From Big Data to Smart Insight: The Journey of Democratising Data
Business advice
Mark Cuban coined the phrase, “data is the new gold”, and it’s certainly true that we’re living in an age where evidence & insight are prevalent across so many industries.
The big challenge for many of course, is not the volume of data we have in our working lives; it’s understanding how to aggregate and make sense of it, and perhaps most importantly how to get “insight” in the right place at the right time. Data is only as good as the people who interpret it to make decisions – and this applies whether you are looking at customers, employees or indeed the wider working world. And I hardly need to mention that getting this analysis and the decisions that flow from it wrong is a risky business!
Right across the HR and Recruitment sectors we’re now seeing a mainstream revolution. The People Analytics industry is set to be worth $2.5bn by 2020. So, the question I ask myself is how do we make this journey less painful?
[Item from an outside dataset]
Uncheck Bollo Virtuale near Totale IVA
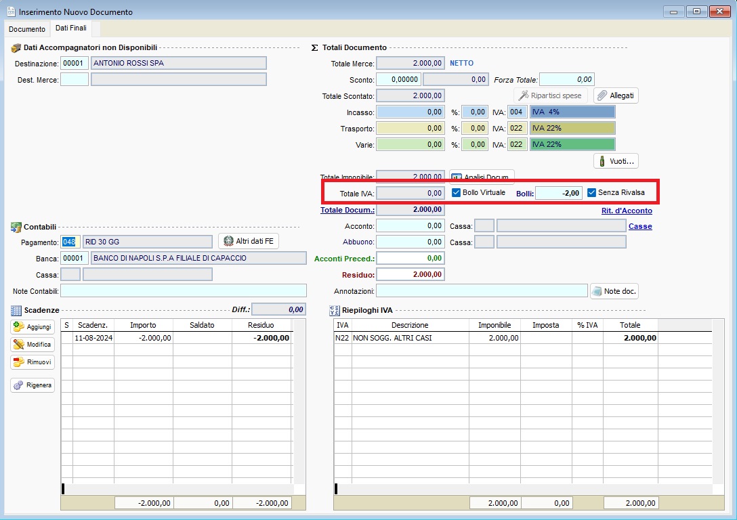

How do we “democratise data”, putting the highly useful intelligence in the hands of individuals and businesses to help them solve real business & societal challenges?
My conclusion is actually pretty simple.
- First of all, you need some seriously smart data engineers to do the heavy lifting upfront. That results in clean, integrated and useful data aligned to the problem you are actually trying to solve.
- Second, you have to make the user-experience at the coal face much easier, through tools that people actually want to use. (HR take note!).
- Last, and by no means least, the solution you offer must be good value, enabling a compelling return on investment. There are of course many ways to do all this – build, buy, borrow etc. – but the principles are the same. Good data, easy to use, and priced fairly to enable tangible outcomes.
And that’s exactly what we’re doing at Emsi and why we partnered with the Recruitment & Employment Confederation. We genuinely want to help people make better decisions about the world of work and their own careers, and so putting data in the hands of more than 3,000 businesses (at no cost) seemed like the right thing – and hopefully a great thing – to do! We’d be delighted of course if this results in some further work for us in the sector, but regardless, we just hope the data we’ve compiled helps a multitude of organisations make some seriously smart decisions about their future.